There are two types of cell-based treatments for cartilage defects: autologous chondrocyte implantation (ACI) and mesenchymal stem cell (MSC)-based therapy. (6) ACI involves the preparation of chondrocytes from an intact region of the cartilage and their culture-expansion and transplantation by surgery. This technique involves a two-step surgical procedure: one for collecting the tissue and the other for the transplantation of the cells. Moreover, obtaining a sufficient number of chondrocytes from the tissue biopsies is challenging; therefore, in vitro expansion of the cells is inevitable. It has been reported that chondrocytes expanded in culture gradually undergo dedifferentiation and loose morphological features as well as specialized functions. (7)

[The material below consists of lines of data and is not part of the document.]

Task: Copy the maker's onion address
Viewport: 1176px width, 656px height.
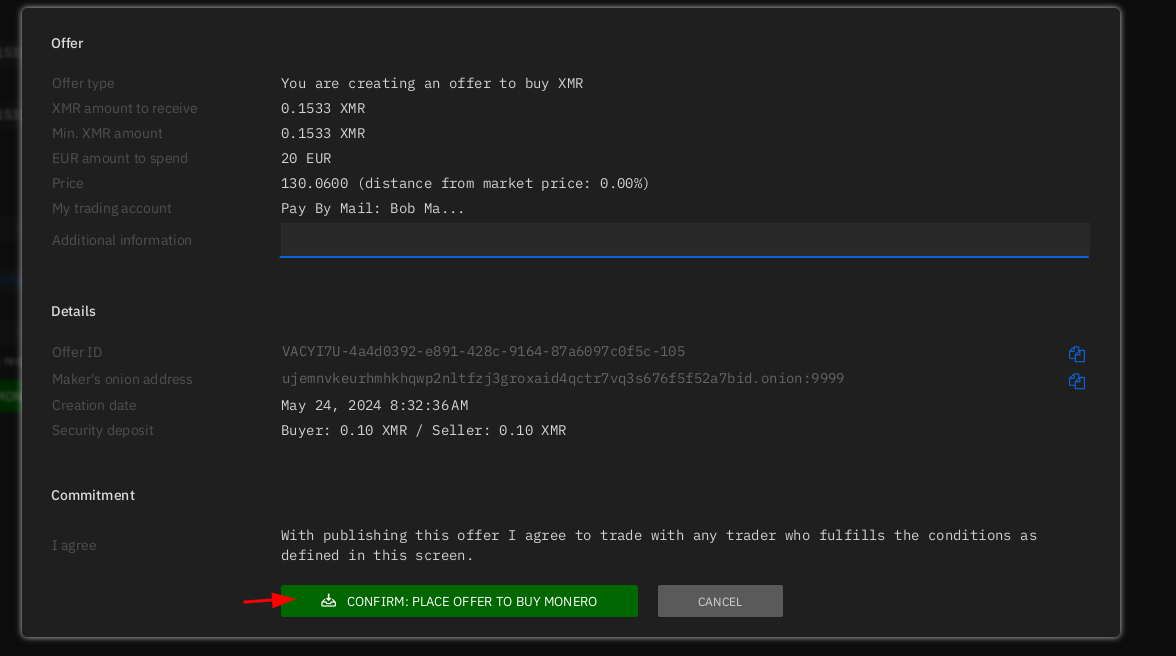Action: (x=1077, y=381)
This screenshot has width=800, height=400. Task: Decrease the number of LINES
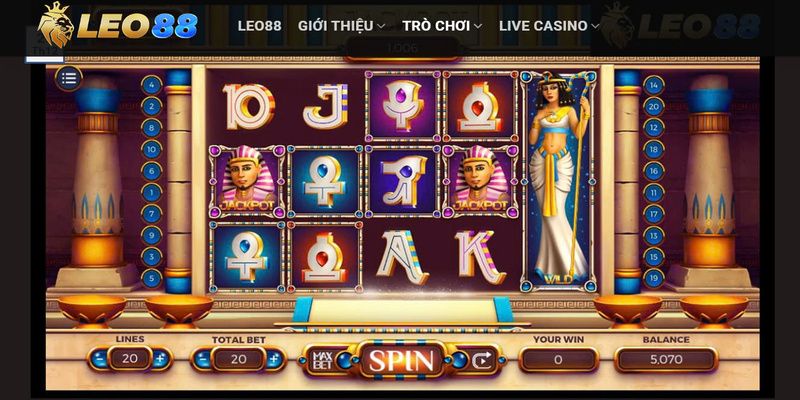click(99, 359)
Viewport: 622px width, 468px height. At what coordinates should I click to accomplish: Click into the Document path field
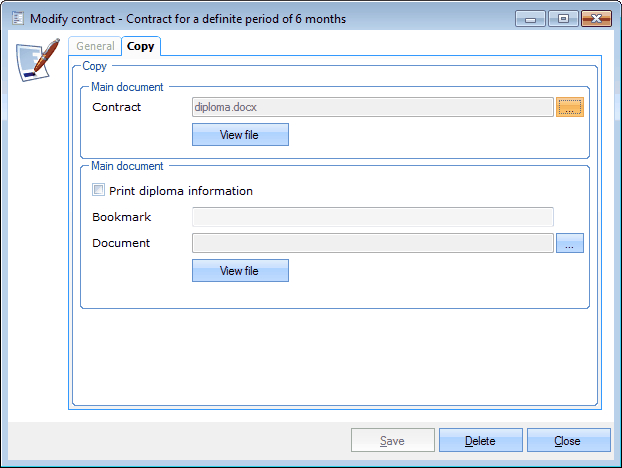(x=372, y=243)
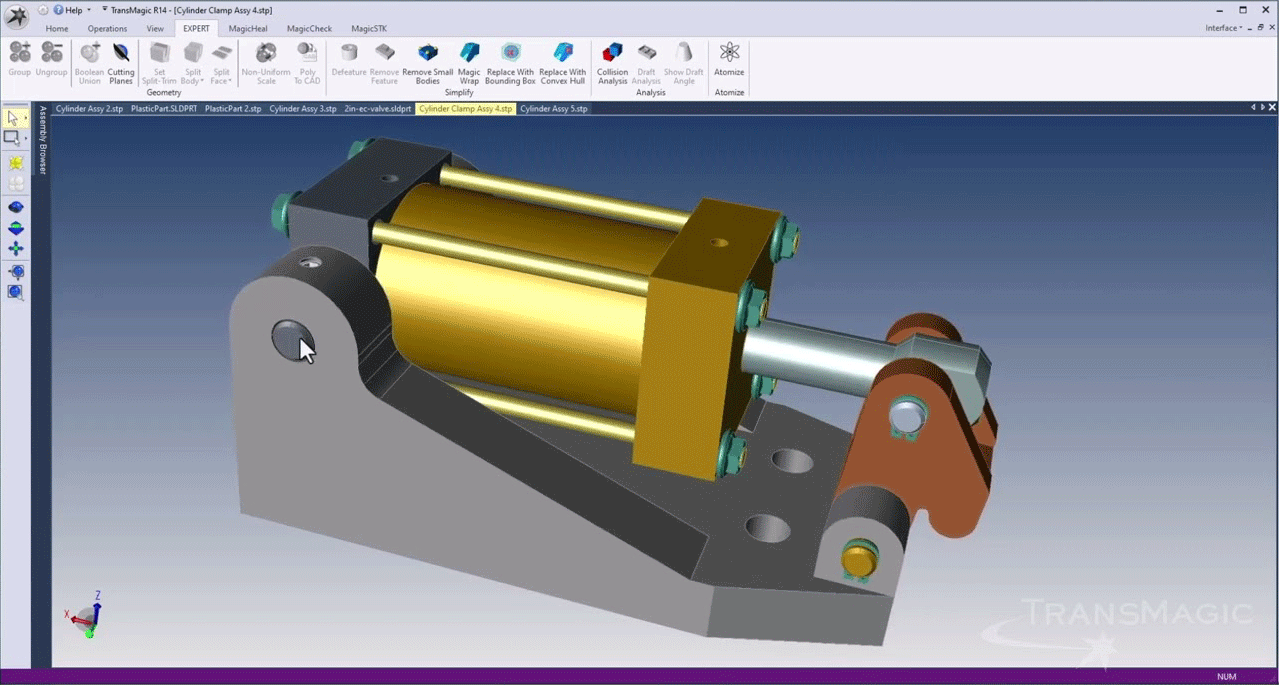Click Remove Small Bodies icon

coord(427,53)
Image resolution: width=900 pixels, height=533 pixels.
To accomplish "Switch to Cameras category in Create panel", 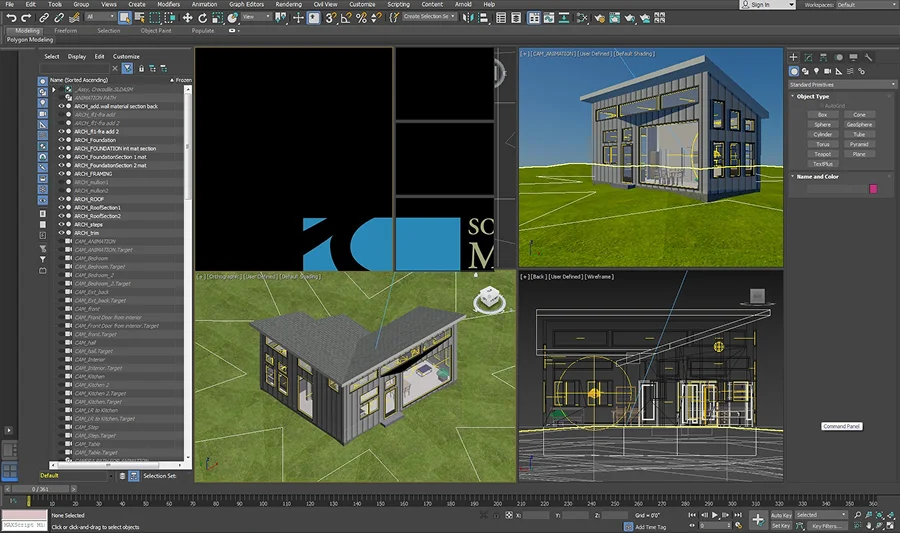I will [x=830, y=71].
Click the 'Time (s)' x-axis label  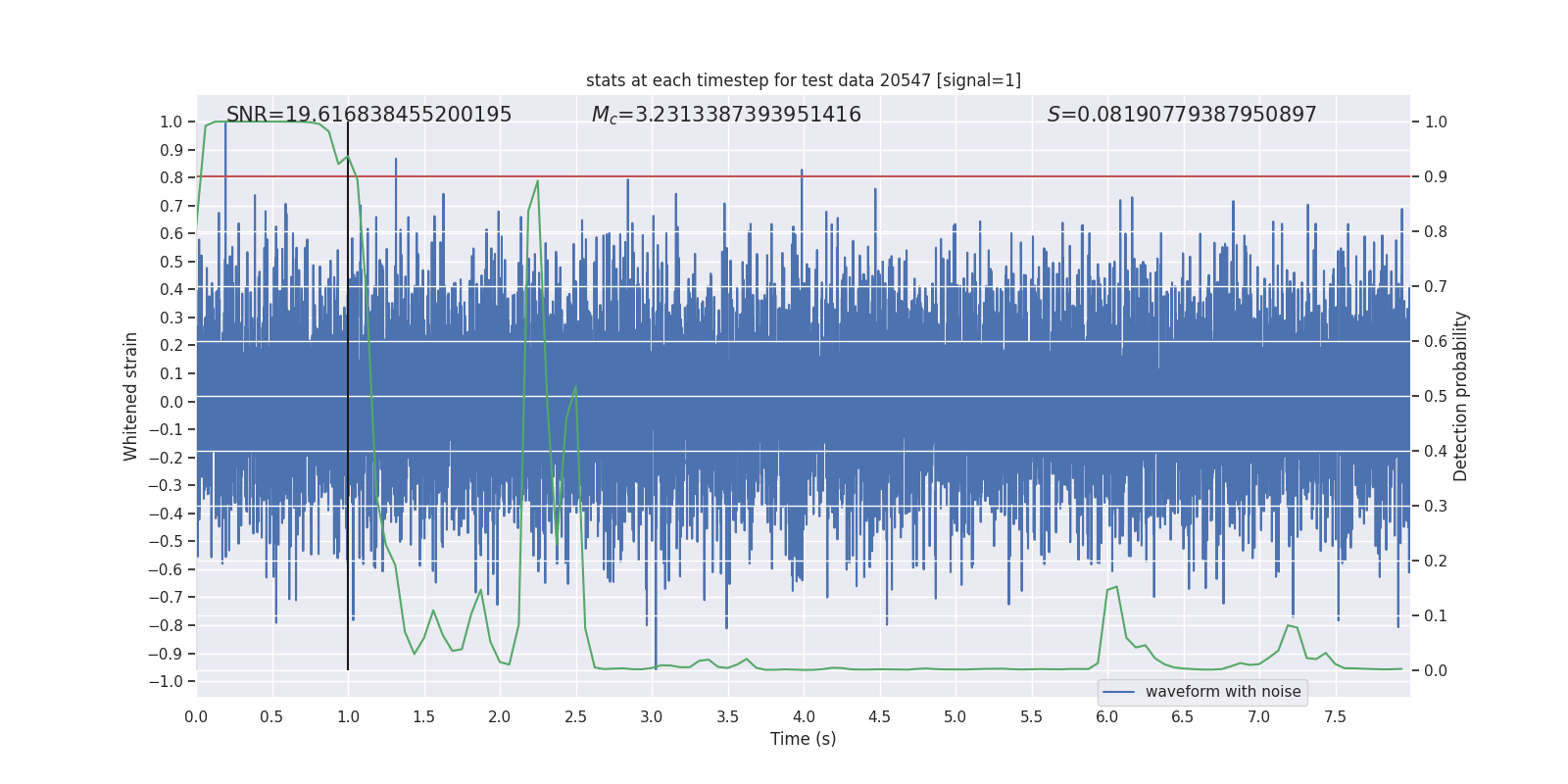[x=803, y=739]

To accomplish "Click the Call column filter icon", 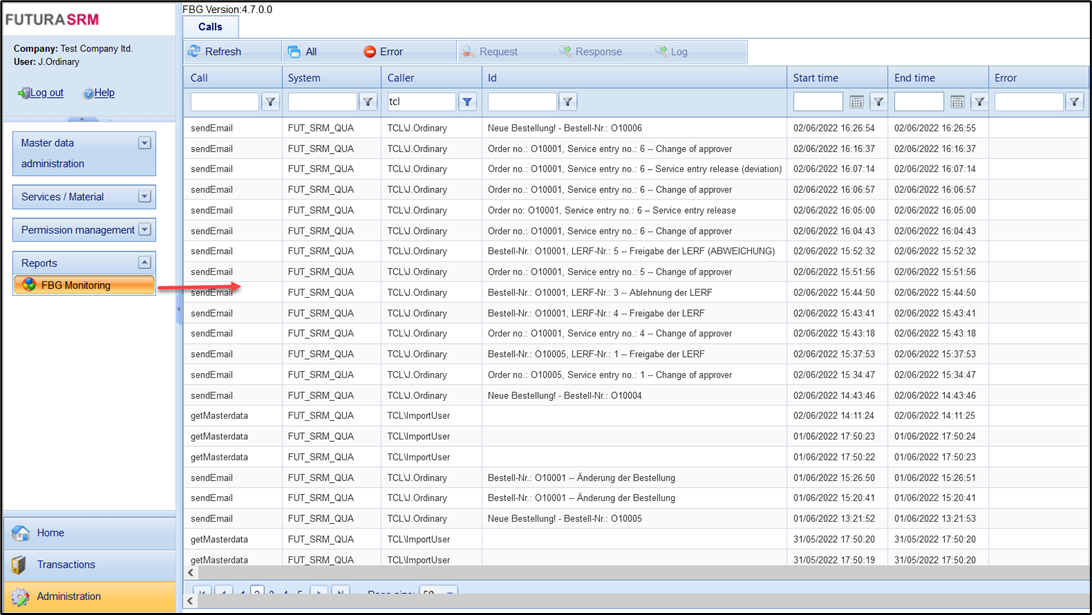I will tap(270, 102).
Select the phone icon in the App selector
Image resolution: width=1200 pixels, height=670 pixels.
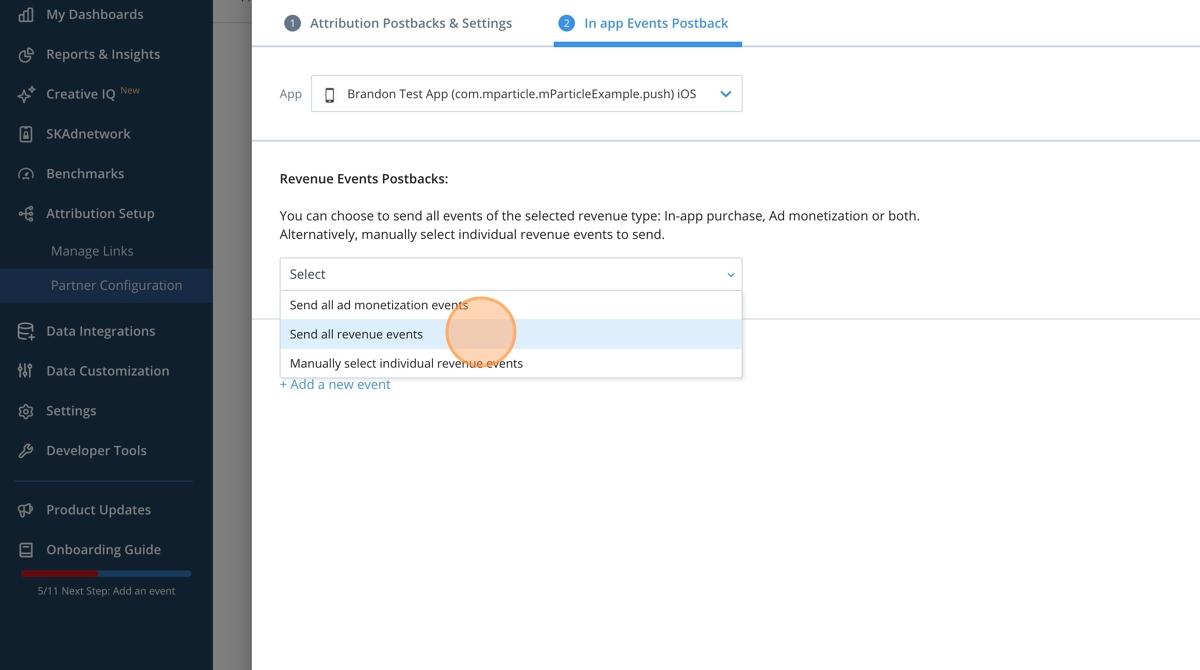click(330, 93)
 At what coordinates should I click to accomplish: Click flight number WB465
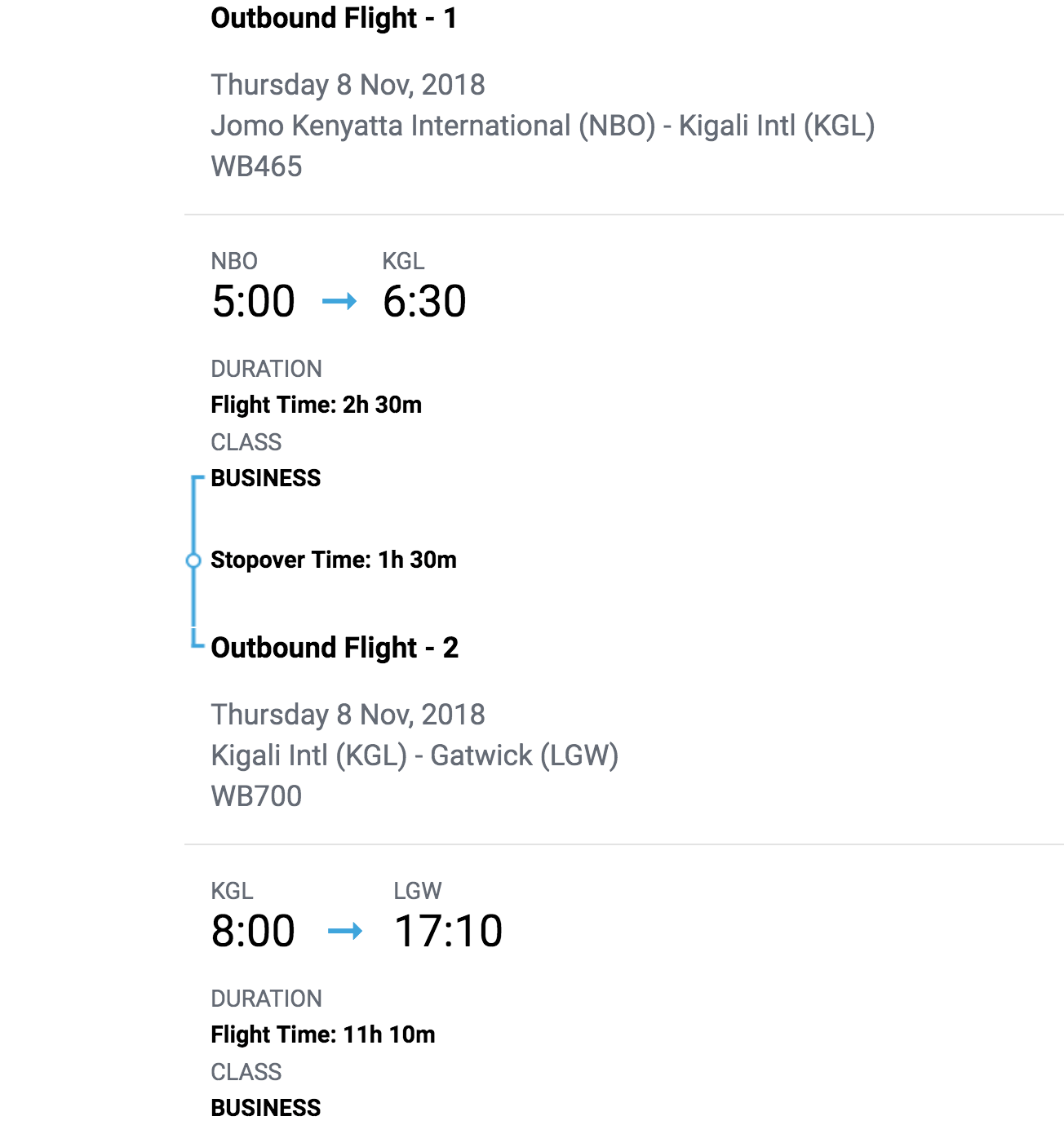pyautogui.click(x=256, y=166)
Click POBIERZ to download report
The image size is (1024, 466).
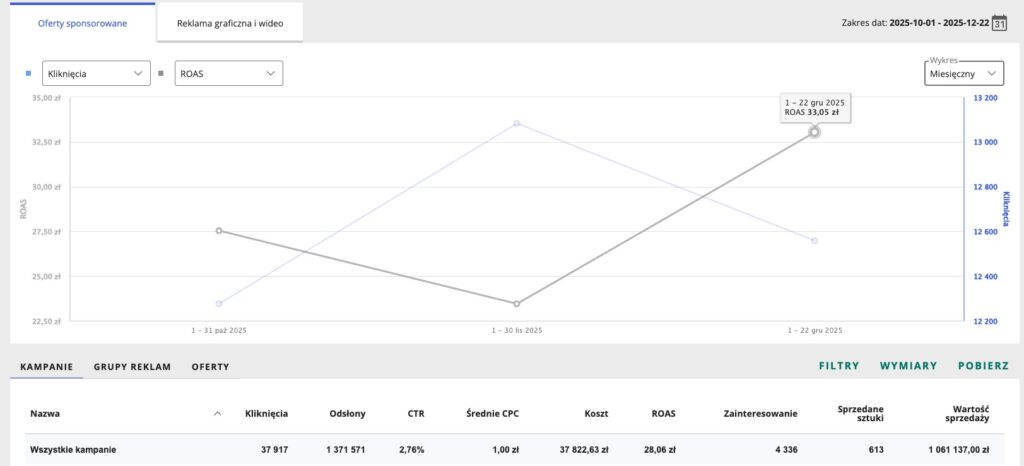pos(983,366)
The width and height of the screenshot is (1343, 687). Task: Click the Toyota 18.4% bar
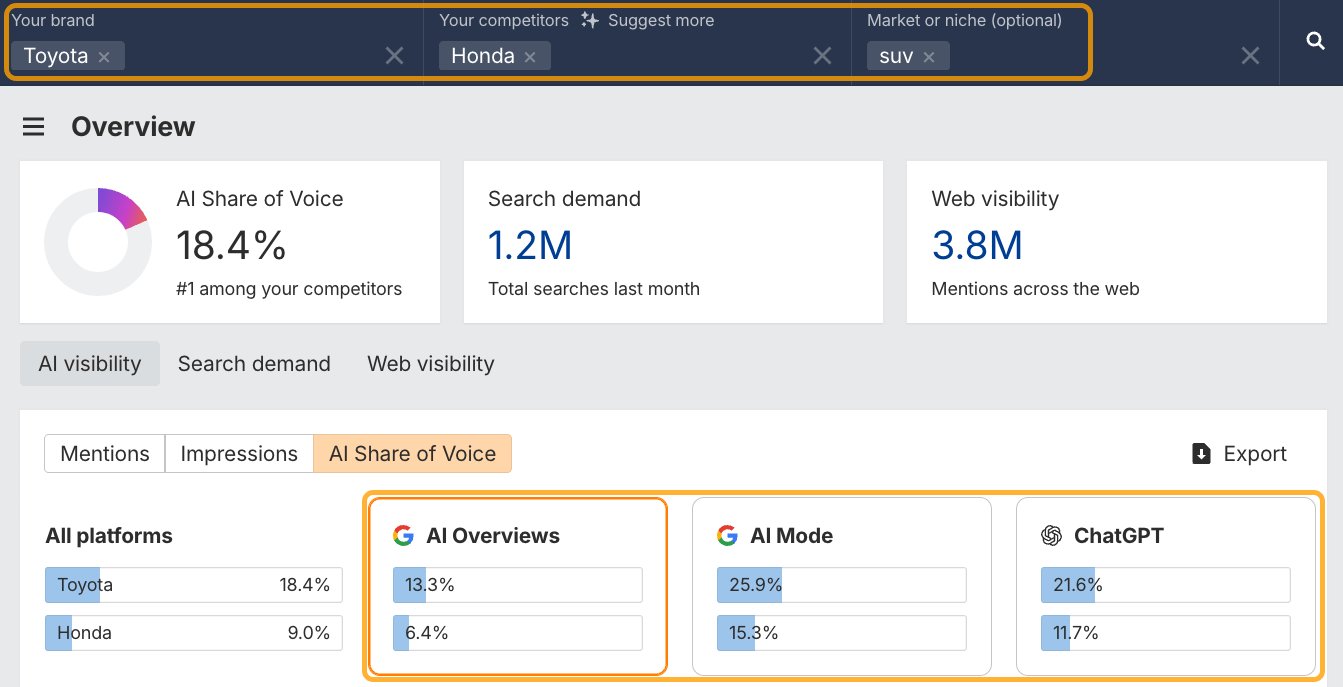(x=193, y=585)
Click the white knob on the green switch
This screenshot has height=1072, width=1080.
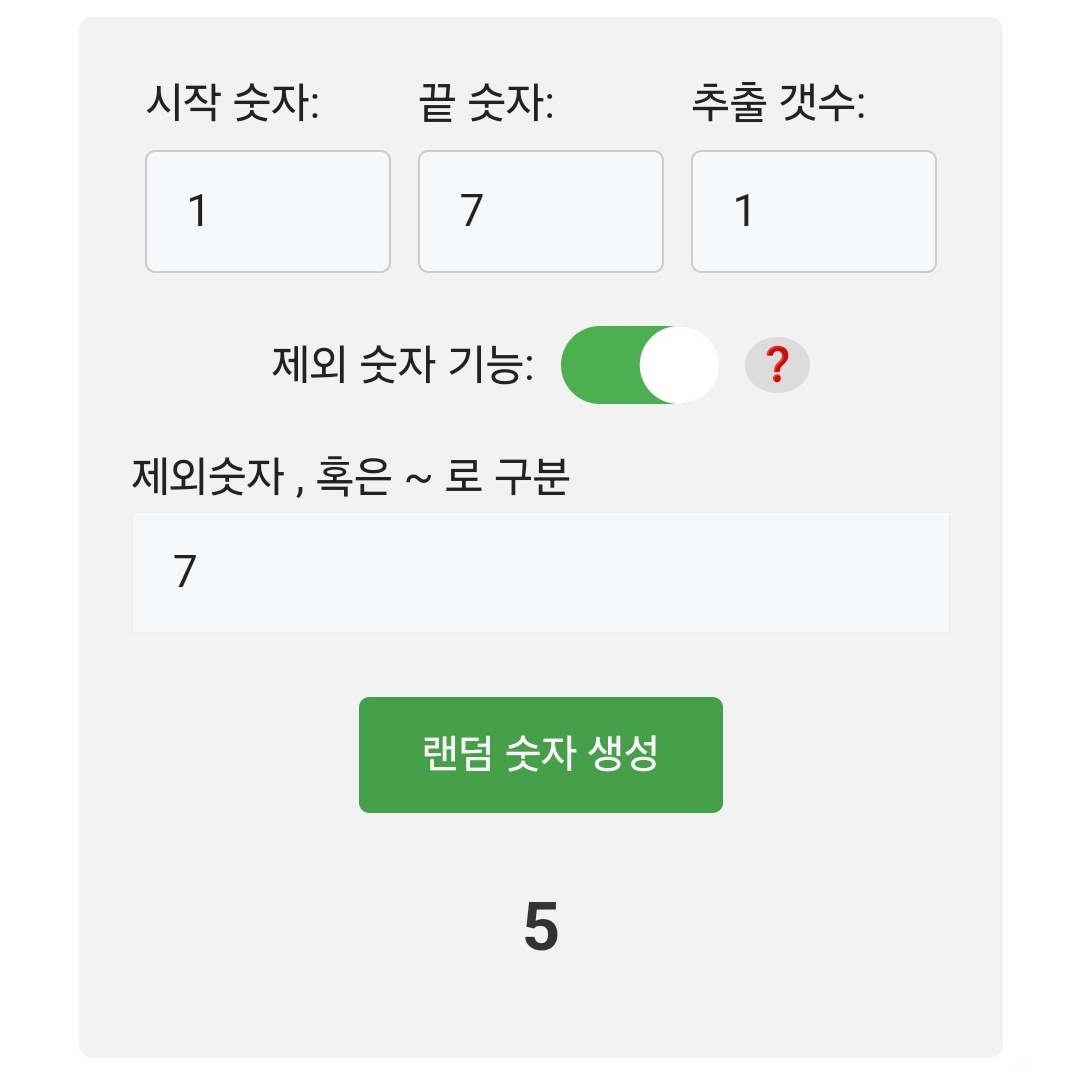point(678,365)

Considering the drawbacks associated with chondrocytes and in the search for better cell source, MSCs have been found a suitable candidate for application in cartilage regeneration thanks to their extensive self-renewal property and chondrogenic differentiation capacity. (8,9) MSCs were first described by Fridenstein et al. (10,11) from bone marrow tissue as colonogenic fibroblastic cells capable of producing bone and cartilage-like tissues in culture. There are two fundamental parameters that must be provided in culture in order to induce MSCs towards cartilage differentiation; these include close interaction between the cells and the presence of chondrogenic inducers in the culture medium. (12-16)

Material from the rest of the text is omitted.